Esteban se vio un tanto fuera de la conversación, y quiso llevar el tema a su terreno.
-Me ha dicho Mateo que hace cuarto de primaria en el Miguel Hernández. Ahora mismo no es mi zona, pero lo conozco. Soy inspector de educación.
-Ah, pero ¿existen ustedes realmente? -preguntó la madre con una sonrisa.
-Ya puede ver que sí -respondió Esteban con otra. Y también somos vulnerables.
-Sí, ya veo ambas cosas -admitió Sofía. Mateo, este señor es el jefe de tu maestra y de tu directora.
-Pues yo no le he visto nunca en el colegio -dijo el niño con franqueza.
-Es que no trabajo en el colegio, trabajo en un edificio aquí cerca. Al colegio voy a veces para hablar con los profesores.
-¿Y de qué habláis?
-De temas de educación, de leyes, de documentos...
-¿De nosotros, no habláis?
-Bueno, los temas que tratamos están relacionados con vosotros, siempre.
Haber tenido que lesionarse para hablar con un niño de primaria y con su madre, sin mesa de por medio ni cita previa. Tenía gracia, aunque no mucha. Una gracia que no alegra, que también existe.
Esteban se dio cuenta de que hacía mucho que no hablaba con un niño. Ni con un docente de aula, en realidad. Solo dialogaba con el equipo directivo, de cuestiones del equipo directivo, de plazos de entrega, de cosas así. Solo se trataba de alumnado si había quejas familiares -una práctica cada vez más habitual- o una petición de auxilio del equipo directivo en algún caso concreto o también cuando se abría una diligencia en el plan de convivencia que le llegaba automáticamente a través de internet.

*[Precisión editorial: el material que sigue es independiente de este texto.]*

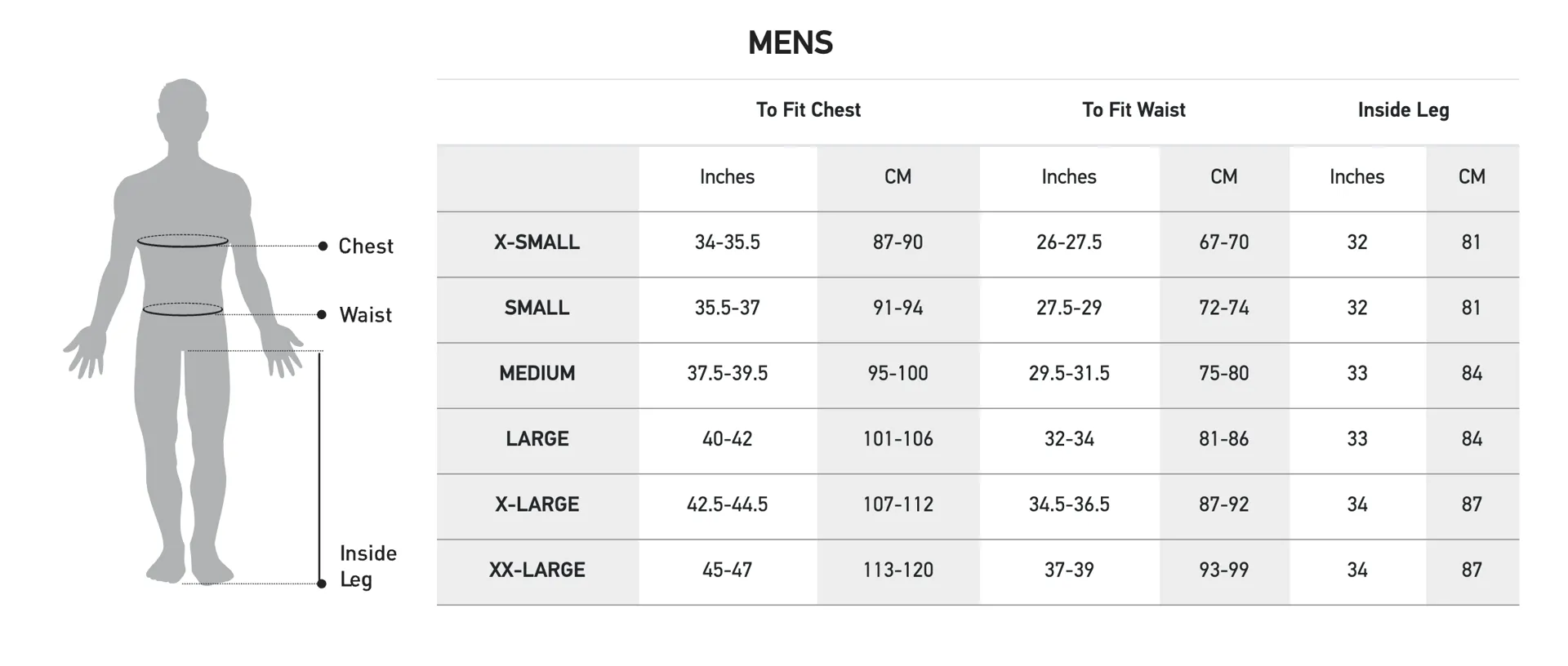This screenshot has width=1568, height=666.
Task: Select the LARGE size row label
Action: click(x=537, y=439)
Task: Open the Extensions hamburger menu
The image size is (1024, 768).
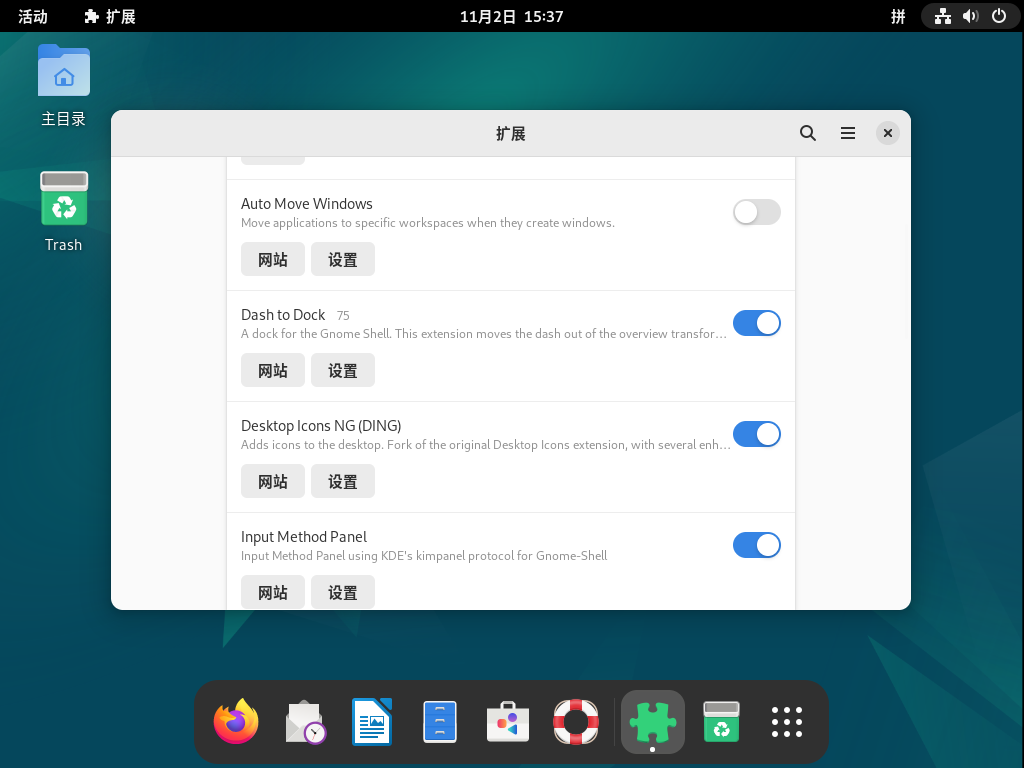Action: [848, 133]
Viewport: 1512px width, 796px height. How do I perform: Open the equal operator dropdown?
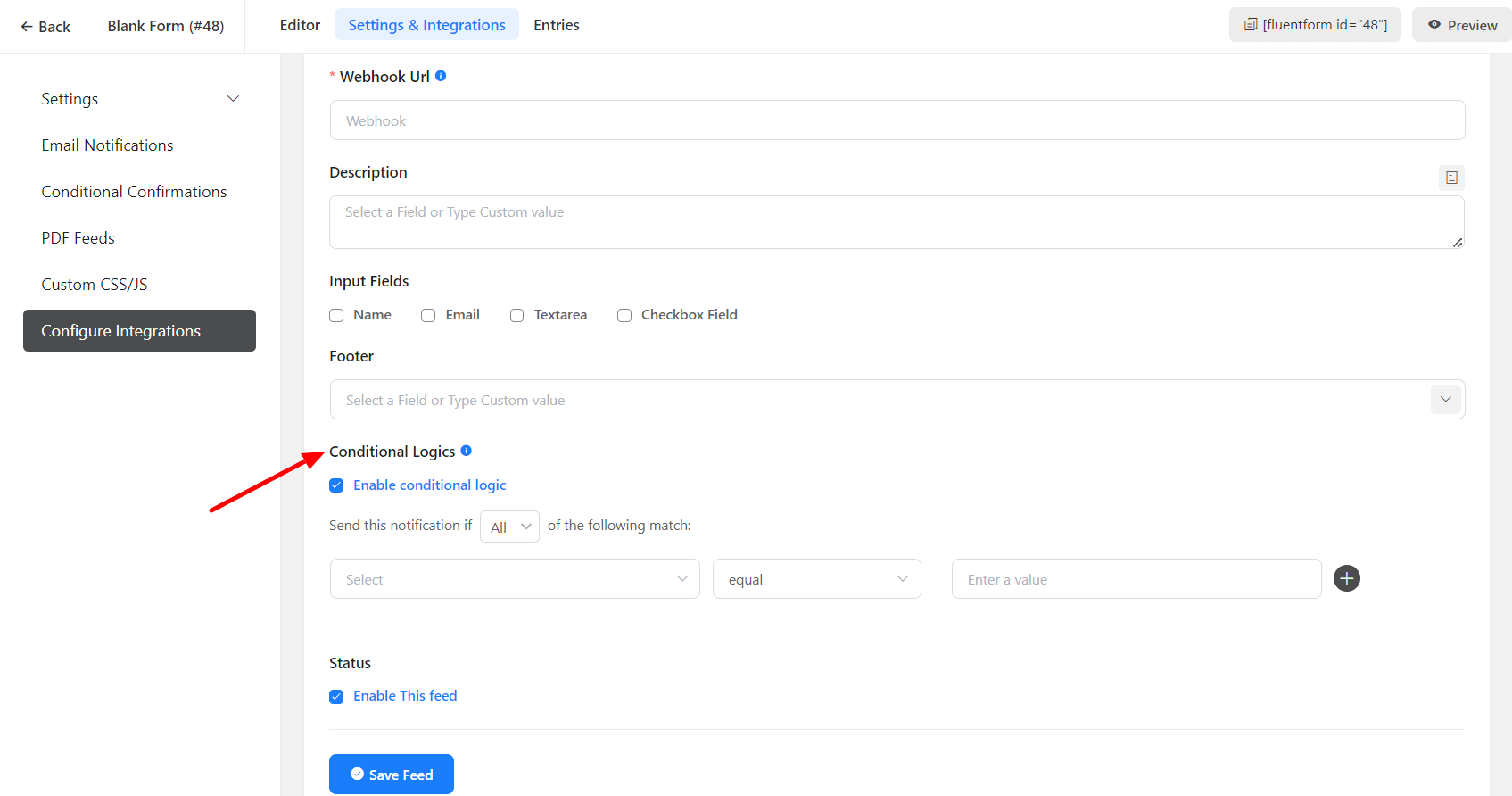pyautogui.click(x=816, y=579)
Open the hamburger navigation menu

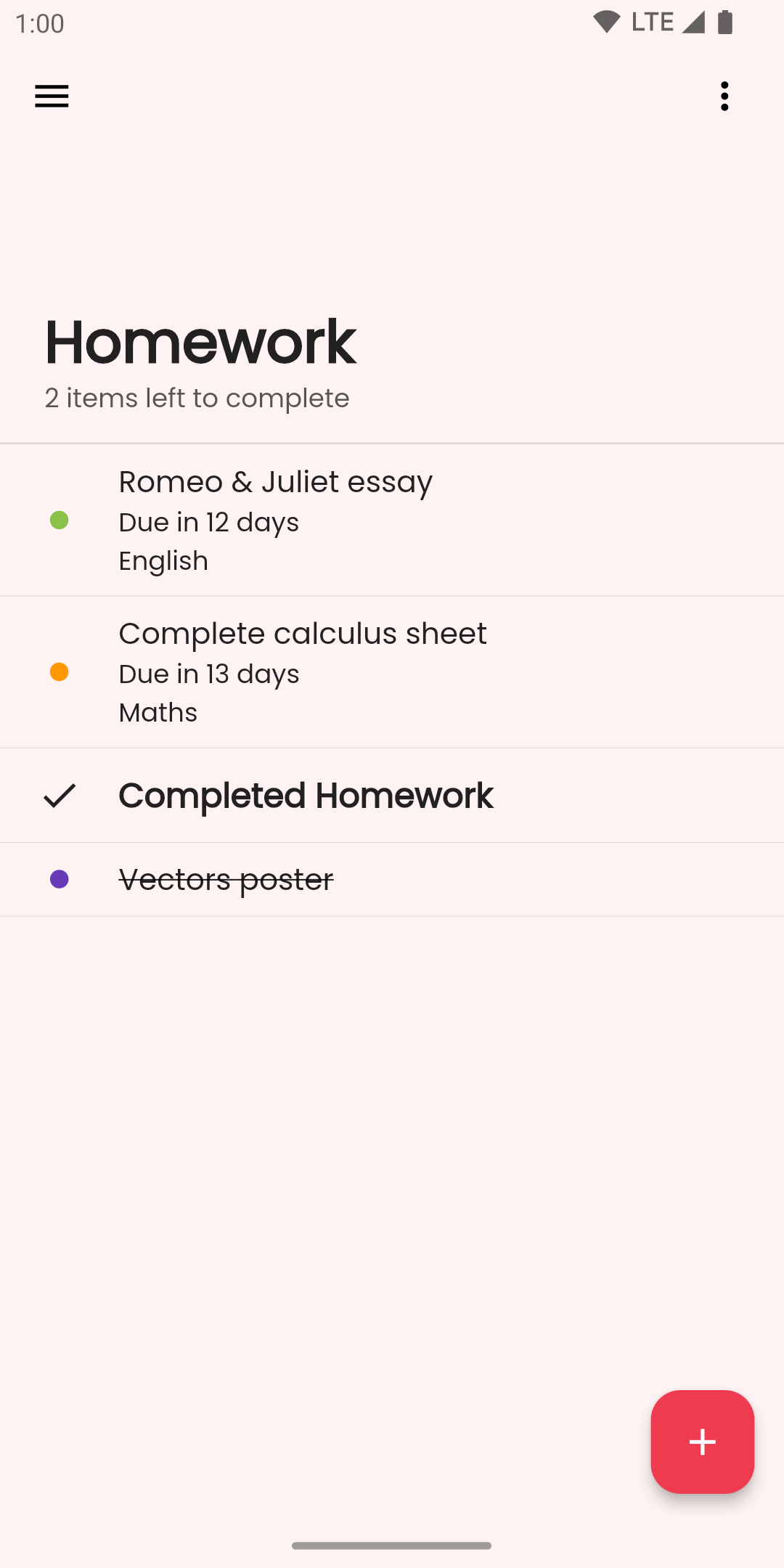point(52,97)
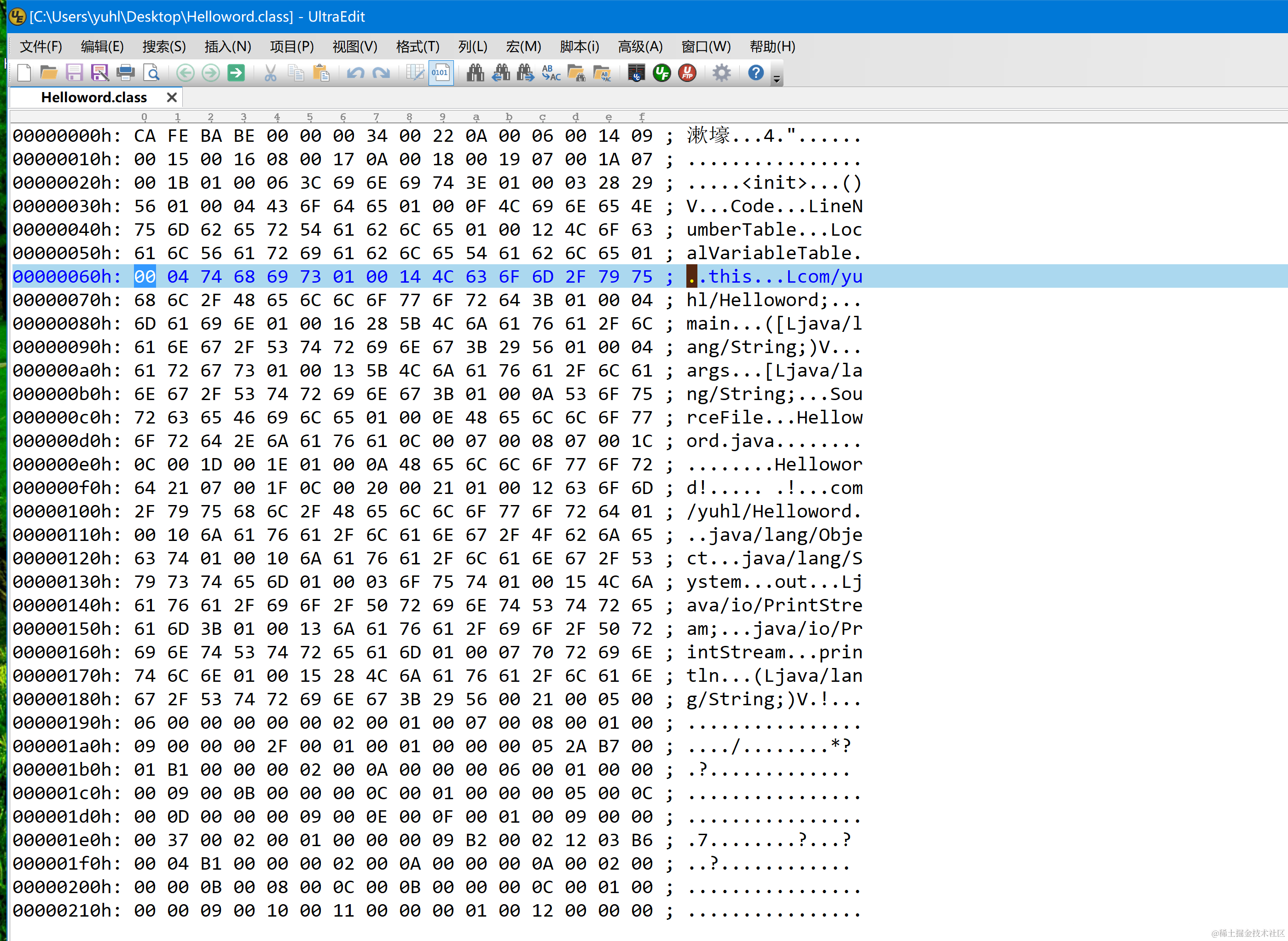Image resolution: width=1288 pixels, height=941 pixels.
Task: Open the 格式(T) menu
Action: [x=418, y=46]
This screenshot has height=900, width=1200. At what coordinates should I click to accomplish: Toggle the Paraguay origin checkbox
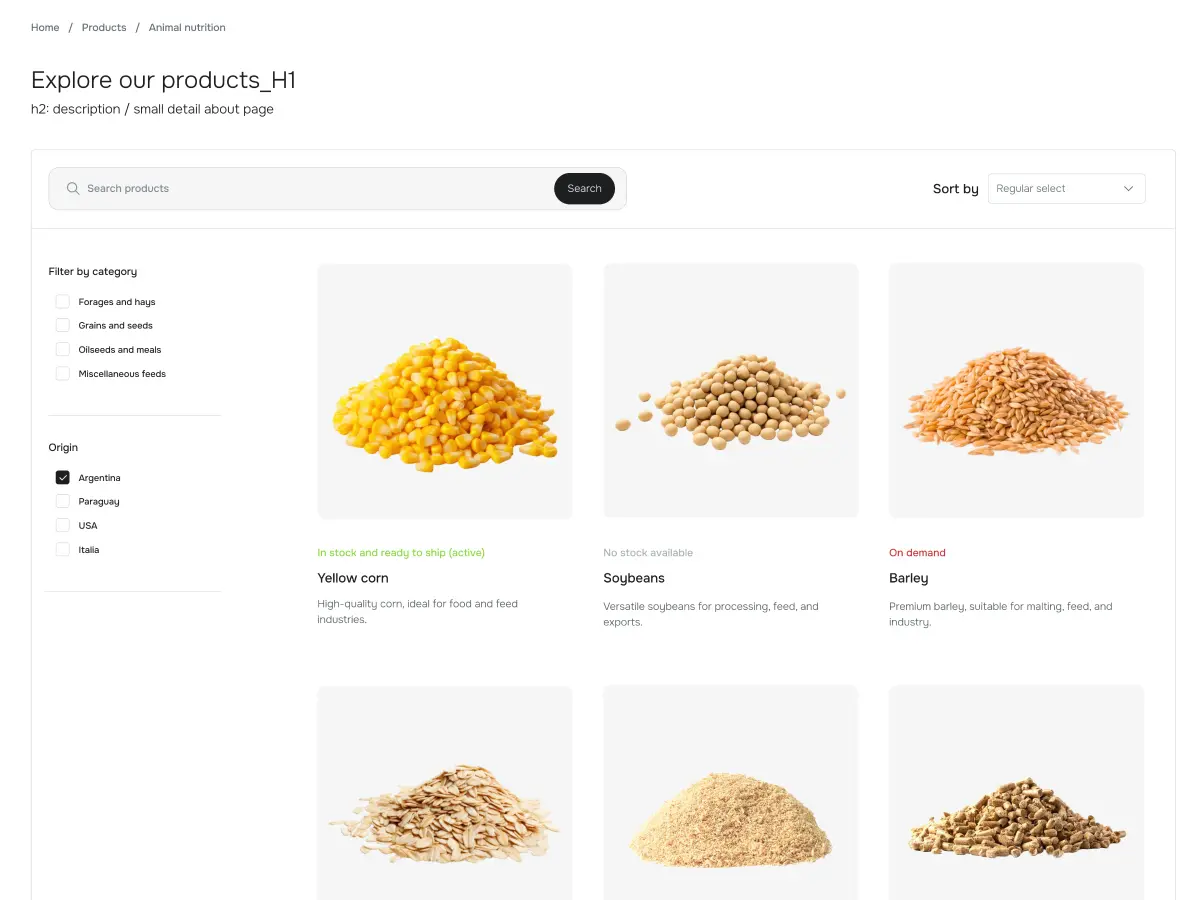coord(63,502)
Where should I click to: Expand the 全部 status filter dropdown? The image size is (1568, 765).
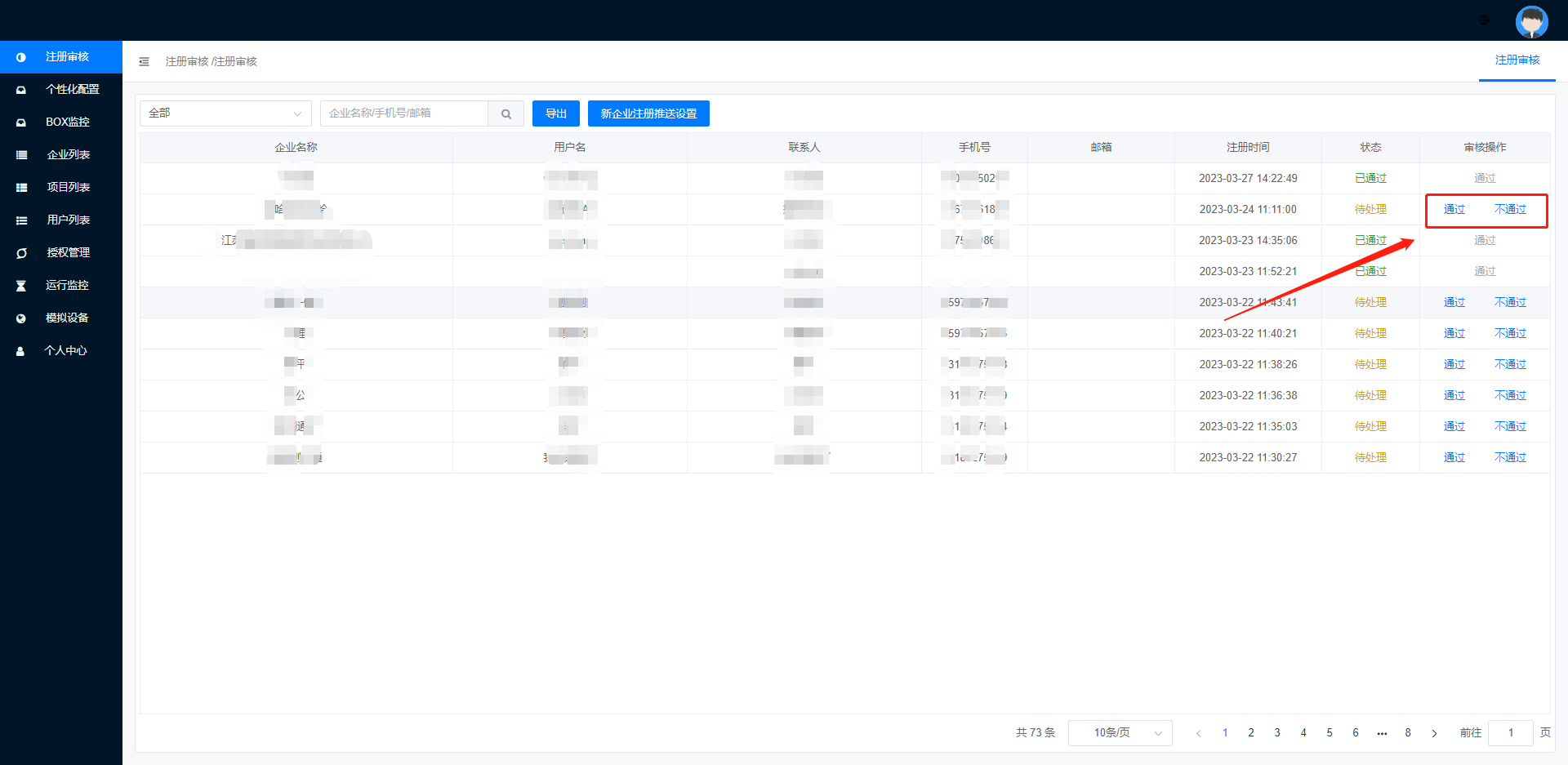[x=225, y=113]
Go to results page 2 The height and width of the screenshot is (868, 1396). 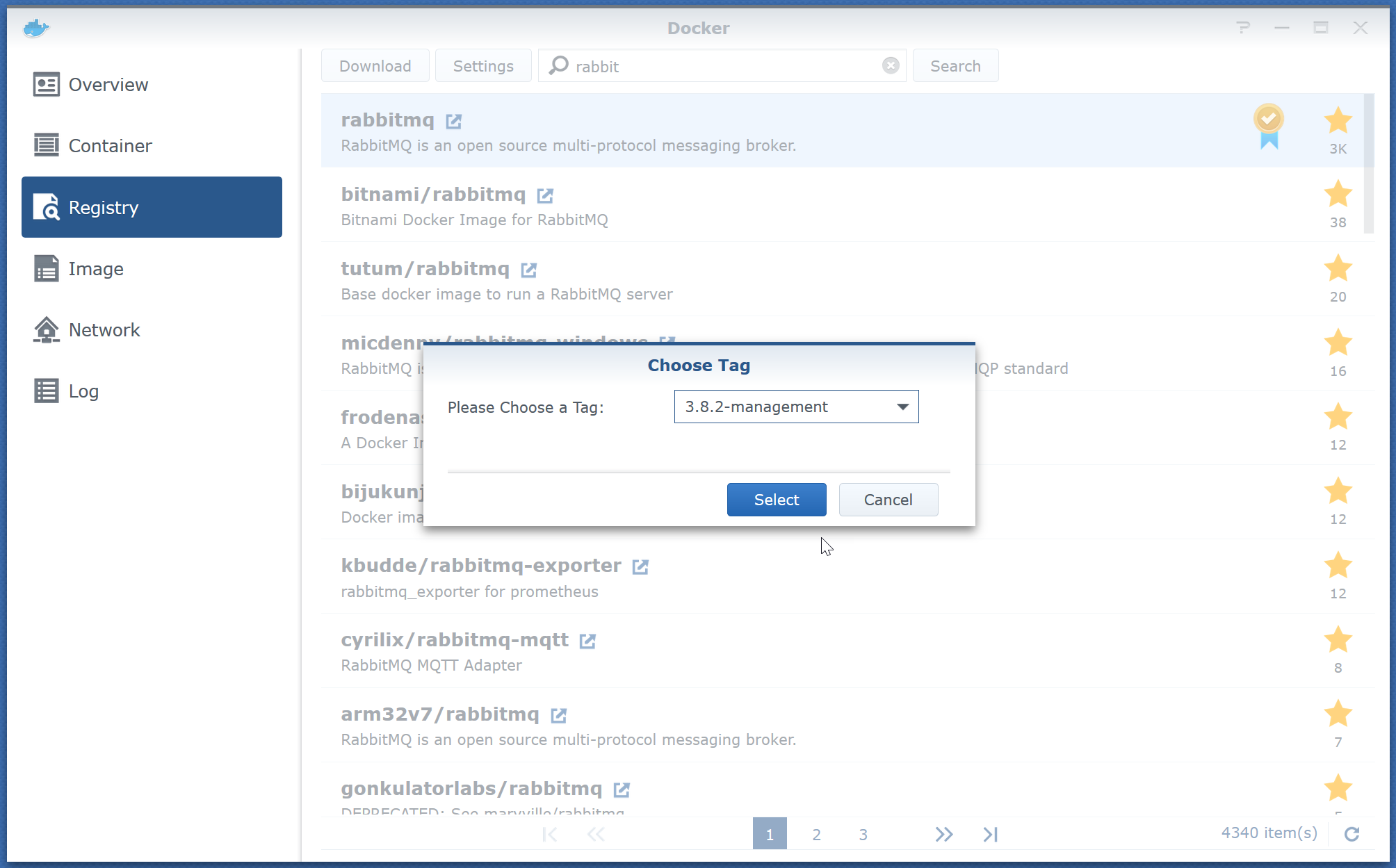click(x=816, y=834)

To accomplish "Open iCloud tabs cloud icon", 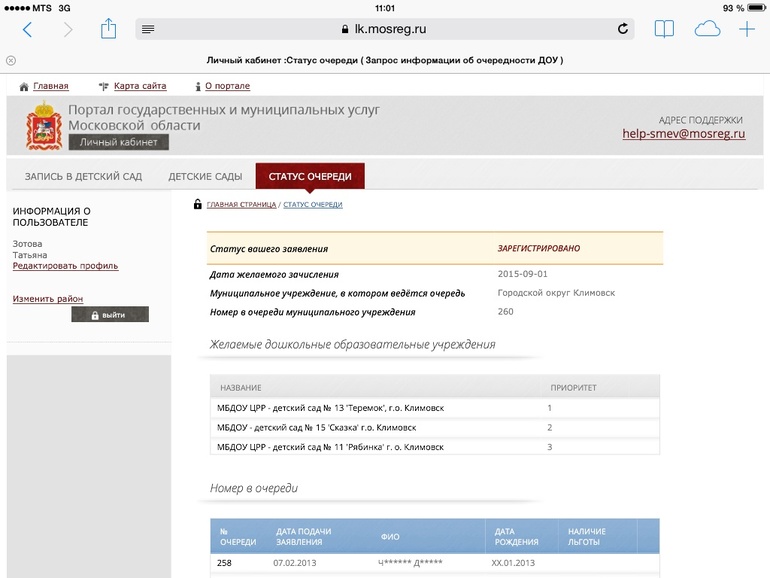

Nunca hablaban de temas específicamente pedagógicos o didácticos. No había tiempo para eso. Esteban reconocía que no sabía qué ocurría ciertamente en los centros que supervisaba; solo se asomaba si saltaba la alarma, y entonces iba de apagafuegos. Qué otra cosa se podía hacer. Eso comentaba con sus compañeros en la hora del tentempié matutino, cuando se relajaba un poco del despacho.
Los documentos eran otra cosa, se podían revisar con calma y cumplían lo estipulado. Esteban no había leído a Handy, pero era un fiel defensor de la cultura del rol o apolínea. La realidad es demasiado compleja, pero los roles estaban bien definidos, y los plazos se cumplían. La rutina tenía sus ventajas, sin duda. Cuidado con la cultura atenea, que privilegiaba la creatividad y las relaciones informales; nunca se sabía cómo podía acabar la cosa. El talento está sobrevalorado.
-Esteban López, pase a box 4.
Era su turno. Le trajeron una silla de ruedas y desapareció por el pasillo de boxes.
-Que no sea nada grave -dijo la madre educadamente.
No creo, pensó Esteban. Después de vacaciones, vuelta a la rutina. Al fin y al cabo, era weberiano sin haber leído a Weber.